***** PASSAGE FOR REVIEW *****
The one I like the best is of course the furthest away but only 17 miles.  We go to Moffitt and then drive to the park to see how long those 17 miles will take.   The answer is that on a week-end day of significantly lessened traffic it took 45 minutes to drive since the only route between the two goes totally through Tampa and has an endless line of traffic lights.  No way to take an expressway or freeway which I usually don’t like but in this case, with daily hospital visits, would be preferable.  I suspect it would take at least half again as much time during the work week.  Amazing how long it takes to go 17 miles.

 

So I suspect, unless something new pops up within the next couple of weeks which is in close proximity of I 75, the easiest road to take to Moffitt, I will be hanging out at Quail Run in Wesley Chapel, Florida for part of June, all of July and a good bit of August.  It too is 17 miles away but most of that is on I 75 so it only takes about 25 minutes even in traffic.

Wish I’d taken some pictures of these parks but it was so hot today 92 that I felt totally drained and hardly got out of the car.   The one here of the entry gates is from Quail Run’s web page.
***** PROVIDED RECORDS *****
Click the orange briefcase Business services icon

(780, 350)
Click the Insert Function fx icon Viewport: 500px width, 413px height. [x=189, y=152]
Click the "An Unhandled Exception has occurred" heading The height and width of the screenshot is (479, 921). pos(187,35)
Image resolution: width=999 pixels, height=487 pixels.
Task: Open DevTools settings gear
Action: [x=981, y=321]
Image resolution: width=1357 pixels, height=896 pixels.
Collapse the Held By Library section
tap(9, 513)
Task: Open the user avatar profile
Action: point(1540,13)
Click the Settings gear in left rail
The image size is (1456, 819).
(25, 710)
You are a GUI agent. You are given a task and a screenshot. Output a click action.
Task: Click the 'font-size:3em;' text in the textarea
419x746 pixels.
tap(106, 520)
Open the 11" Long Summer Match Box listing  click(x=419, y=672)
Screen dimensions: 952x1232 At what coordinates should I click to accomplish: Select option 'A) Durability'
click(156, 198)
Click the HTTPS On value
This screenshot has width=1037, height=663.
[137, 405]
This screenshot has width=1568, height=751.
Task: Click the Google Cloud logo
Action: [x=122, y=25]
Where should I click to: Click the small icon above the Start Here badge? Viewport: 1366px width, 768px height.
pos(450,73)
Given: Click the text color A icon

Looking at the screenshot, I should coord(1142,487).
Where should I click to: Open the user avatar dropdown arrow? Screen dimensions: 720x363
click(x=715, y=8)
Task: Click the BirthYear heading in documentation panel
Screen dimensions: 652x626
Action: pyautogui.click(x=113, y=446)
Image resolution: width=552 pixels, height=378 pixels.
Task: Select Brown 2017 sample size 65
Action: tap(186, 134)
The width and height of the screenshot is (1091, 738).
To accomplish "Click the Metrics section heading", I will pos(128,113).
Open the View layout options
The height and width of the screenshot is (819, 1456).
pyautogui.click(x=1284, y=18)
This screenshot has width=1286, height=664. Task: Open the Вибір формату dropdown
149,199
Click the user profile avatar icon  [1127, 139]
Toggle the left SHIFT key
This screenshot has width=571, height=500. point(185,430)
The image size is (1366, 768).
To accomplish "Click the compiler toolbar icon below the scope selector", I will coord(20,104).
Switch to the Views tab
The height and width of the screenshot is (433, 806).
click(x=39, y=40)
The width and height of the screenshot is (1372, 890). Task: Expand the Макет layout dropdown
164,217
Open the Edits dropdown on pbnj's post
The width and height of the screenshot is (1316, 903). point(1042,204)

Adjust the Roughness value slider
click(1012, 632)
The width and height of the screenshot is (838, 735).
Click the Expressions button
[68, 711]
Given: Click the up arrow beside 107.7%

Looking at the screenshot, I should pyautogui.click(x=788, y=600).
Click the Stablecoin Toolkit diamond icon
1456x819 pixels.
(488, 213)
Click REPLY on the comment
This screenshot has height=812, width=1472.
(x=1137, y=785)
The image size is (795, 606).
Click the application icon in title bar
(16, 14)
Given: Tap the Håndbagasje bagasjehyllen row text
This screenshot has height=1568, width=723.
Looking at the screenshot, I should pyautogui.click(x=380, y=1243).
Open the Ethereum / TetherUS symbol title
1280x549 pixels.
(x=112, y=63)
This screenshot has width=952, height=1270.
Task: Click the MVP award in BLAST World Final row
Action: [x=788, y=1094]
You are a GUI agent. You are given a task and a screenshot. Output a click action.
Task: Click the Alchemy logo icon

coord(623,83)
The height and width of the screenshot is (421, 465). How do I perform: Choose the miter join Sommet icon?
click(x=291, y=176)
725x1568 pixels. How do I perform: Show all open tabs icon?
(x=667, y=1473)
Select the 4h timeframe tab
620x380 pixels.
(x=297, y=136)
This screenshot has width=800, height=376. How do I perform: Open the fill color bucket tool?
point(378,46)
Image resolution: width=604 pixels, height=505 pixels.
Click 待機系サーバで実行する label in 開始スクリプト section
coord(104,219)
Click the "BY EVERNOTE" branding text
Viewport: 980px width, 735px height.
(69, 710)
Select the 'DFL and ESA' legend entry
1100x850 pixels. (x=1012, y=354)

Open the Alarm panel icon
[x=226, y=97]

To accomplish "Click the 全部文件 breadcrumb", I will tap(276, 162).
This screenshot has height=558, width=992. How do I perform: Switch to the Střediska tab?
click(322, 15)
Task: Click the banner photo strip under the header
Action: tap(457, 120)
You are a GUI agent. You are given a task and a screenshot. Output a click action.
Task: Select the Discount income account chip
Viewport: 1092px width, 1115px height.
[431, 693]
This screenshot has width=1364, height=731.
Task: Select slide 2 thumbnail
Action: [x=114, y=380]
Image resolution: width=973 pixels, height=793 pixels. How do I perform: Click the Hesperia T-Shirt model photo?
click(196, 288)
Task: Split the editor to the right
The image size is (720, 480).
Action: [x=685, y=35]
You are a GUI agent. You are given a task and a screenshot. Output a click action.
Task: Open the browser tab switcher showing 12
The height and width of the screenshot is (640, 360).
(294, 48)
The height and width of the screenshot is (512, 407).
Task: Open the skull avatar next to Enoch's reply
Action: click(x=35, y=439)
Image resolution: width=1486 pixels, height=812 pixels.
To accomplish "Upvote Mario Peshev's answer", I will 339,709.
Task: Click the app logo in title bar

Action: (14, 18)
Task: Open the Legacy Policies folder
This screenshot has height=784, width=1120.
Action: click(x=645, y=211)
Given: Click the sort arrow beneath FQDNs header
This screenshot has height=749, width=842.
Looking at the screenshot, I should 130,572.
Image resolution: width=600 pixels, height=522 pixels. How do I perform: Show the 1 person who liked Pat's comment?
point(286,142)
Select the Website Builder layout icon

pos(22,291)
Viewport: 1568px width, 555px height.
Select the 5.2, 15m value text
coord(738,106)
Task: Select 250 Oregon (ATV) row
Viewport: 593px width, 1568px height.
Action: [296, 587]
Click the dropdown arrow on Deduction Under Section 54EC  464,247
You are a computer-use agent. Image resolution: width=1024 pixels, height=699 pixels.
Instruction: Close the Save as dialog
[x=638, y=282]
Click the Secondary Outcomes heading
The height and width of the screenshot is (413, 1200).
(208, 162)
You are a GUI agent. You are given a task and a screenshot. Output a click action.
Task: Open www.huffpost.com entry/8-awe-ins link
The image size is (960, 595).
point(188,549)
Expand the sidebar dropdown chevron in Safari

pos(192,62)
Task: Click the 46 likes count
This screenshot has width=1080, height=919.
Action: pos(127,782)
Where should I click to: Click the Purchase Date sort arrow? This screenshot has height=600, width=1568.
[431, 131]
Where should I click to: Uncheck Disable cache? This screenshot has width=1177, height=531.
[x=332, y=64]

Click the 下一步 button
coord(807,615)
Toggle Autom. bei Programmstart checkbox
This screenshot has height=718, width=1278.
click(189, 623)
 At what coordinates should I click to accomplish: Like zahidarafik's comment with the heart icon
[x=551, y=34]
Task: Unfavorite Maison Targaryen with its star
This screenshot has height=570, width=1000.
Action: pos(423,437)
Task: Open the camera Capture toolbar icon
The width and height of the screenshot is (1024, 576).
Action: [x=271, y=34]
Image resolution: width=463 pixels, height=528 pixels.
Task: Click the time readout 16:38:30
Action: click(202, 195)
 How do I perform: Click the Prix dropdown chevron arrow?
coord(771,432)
*****
SET OF TASKS:
(a) Rewrite the paragraph in the post about the drive to Moffitt that begins "So I suspect" more briefly, keeping its main facts.
(b) In the post about the drive to Moffitt, give again the part that opens with "The one I like" and closes with "go 17 miles.", switching "45 minutes" to "50 minutes".

EXERCISE ANSWERS:
(a) Unless a new option close to I 75, the easiest road to Moffitt, turns up within the next couple of weeks, the writer expects to stay at Quail Run in Wesley Chapel, Florida, for part of June, all of July and a good bit of August. Quail Run is also 17 miles away, but the trip is mostly on I 75, so it takes only about 25 minutes even in traffic.

(b)
The one I like the best is of course the furthest away but only 17 miles.  We go to Moffitt and then drive to the park to see how long those 17 miles will take.   The answer is that on a week-end day of significantly lessened traffic it took 50 minutes to drive since the only route between the two goes totally through Tampa and has an endless line of traffic lights.  No way to take an expressway or freeway which I usually don’t like but in this case, with daily hospital visits, would be preferable.  I suspect it would take at least half again as much time during the work week.  Amazing how long it takes to go 17 miles.